Le patron de l’ONU à Washington pour des discussions budgétaires épineuses

Le secrétaire général de l’ONU Antonio Guterres doit discuter mercredi et jeudi à Washington avec les autorités américaines du financement des opérations de paix, dont le budget est déséquilibré par la baisse de la contribution des Etats-Unis.

De plus en plus alarmé par la trésorerie défaillante de l’ONU, M. Guterres multiplie depuis janvier les initiatives pour sensibiliser les Etats membres aux « problèmes financiers graves » auxquels est confrontée l’institution. Il y a consacré une rencontre mensuelle avec le Conseil de sécurité et a envoyé une lettre inquiète aux 193 membres des Nations unies réunis récemment pour pousser à des solutions.

Adopté chaque année en juin, le budget de l’ONU pour sa quinzaine d’opérations de paix employant plus de 100.000 Casques bleus est de 6,689 milliards de dollars.

Outre la réduction depuis 2017 de 28 % à 25 % de la contribution américaine (soit 220 millions de dollars par an en moins), Antonio Guterres fait face à de plus en plus de retards de paiements par les Etats membres, pouvant atteindre au total plusieurs centaines de millions.

Parmi les conséquences, l’ONU qui doit rembourser les pays ayant déployé des troupes dans des opérations accuse elle aussi des retards conséquents. Jusqu’à présent, le problème n’a pas poussé les pays à proposer moins de troupes, note-t-on à l’ONU. Mais jusqu’à quand?

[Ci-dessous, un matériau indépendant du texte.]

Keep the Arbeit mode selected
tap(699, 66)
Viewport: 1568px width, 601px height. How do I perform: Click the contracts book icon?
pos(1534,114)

Les répercussions sont particulièrement importantes pour les gros fournisseurs de Casques bleus. En tête des pays auxquels l’ONU doit de l’argent figurent l’Ethiopie qui attend 41,6 millions de dollars, l’Inde 40,5 millions et le Pakistan 35,7 millions.

La décision du président Donald Trump de réduire la contribution financière américaine à 25% représente le plus gros casse-tête pour Antonio Guterres. De nombreux pays sont réfractaires à se substituer aux Etats-Unis, qui ne sont pas parvenus fin 2018 à faire entériner par l’ONU le principe d’une part américaine réduite.

« Compenser, c’est leur donner raison » et pourrait servir de précédent à d’autres, résume un diplomate. « Pourquoi devrions-nous régler un problème créé par un seul d’entre nous? », fustige un autre diplomate.

Etats-Unis bénéficiaires ?

Selon Washington, la répartition des contributions n’est plus juste, avec des pays ne payant pas assez au vu de leurs possibilités. En ligne de mire figurent l’Arabie saoudite, le Qatar, les Emirats Arabes Unis, la Turquie, Singapour, Brunei, le Brésil, le Mexique ou l’Inde.

« La capacité américaine devrait plutôt se traduire par une contribution à 29% », rétorque un diplomate africain, en soulignant que Washington « est le premier bénéficiaire » des opérations de paix.

Sans mission de l’ONU dans certains pays, l’engagement et le coût pour les Etats-Unis seraient démultipliés, note une source. Dans les opérations, les Etats-Unis « sont le premier vendeur de biens et de services », précise un autre diplomate.

Alors, quelles solutions, sachant qu’aucune sanction n’est prévue pour ceux qui ne paient pas la totalité de leur dû ou s’exécutent avec retards, et qu' »une réduction des dépenses ne peut compenser le manque à gagner » comme l’a admis lui-même Antonio Guterres?

A Washington, le secrétaire général pourrait développer plusieurs idées, selon des sources diplomatiques. Par exemple, pouvoir transférer de l’argent d’une mission de paix à une autre.

Pour un spécialiste du dossier s’exprimant sous couvert d’anonymat, « les Etats membres n’aiment pas cela ». « Cela pose des problèmes techniques de comptabilité et politiques car certains Etats peuvent vouloir financer certaines opérations plus que d’autres ».

Antonio Guterres souhaiterait aussi créer un fonds avec l’argent non dépensé dans les opérations. Lorsque cela arrive, l’ONU est tenue de rembourser les pays membres. Pour se donner de la flexibilité budgétaire, le patron de l’ONU « veut garder cela » pour atténuer ses problèmes de trésorerie, précise une source.

Le secrétaire général pourrait aussi vouloir élever le niveau des contributions au début des missions, traditionnellement établies au plus bas, indique un diplomate. Mais en période économique difficile, l’idée risque de ne pas être très populaire.

Dans le passé, il est déjà arrivé que des imprévus surgissent et le chef de l’ONU a la possibilité de réclamer des versements exceptionnels, rappelle le spécialiste du dossier.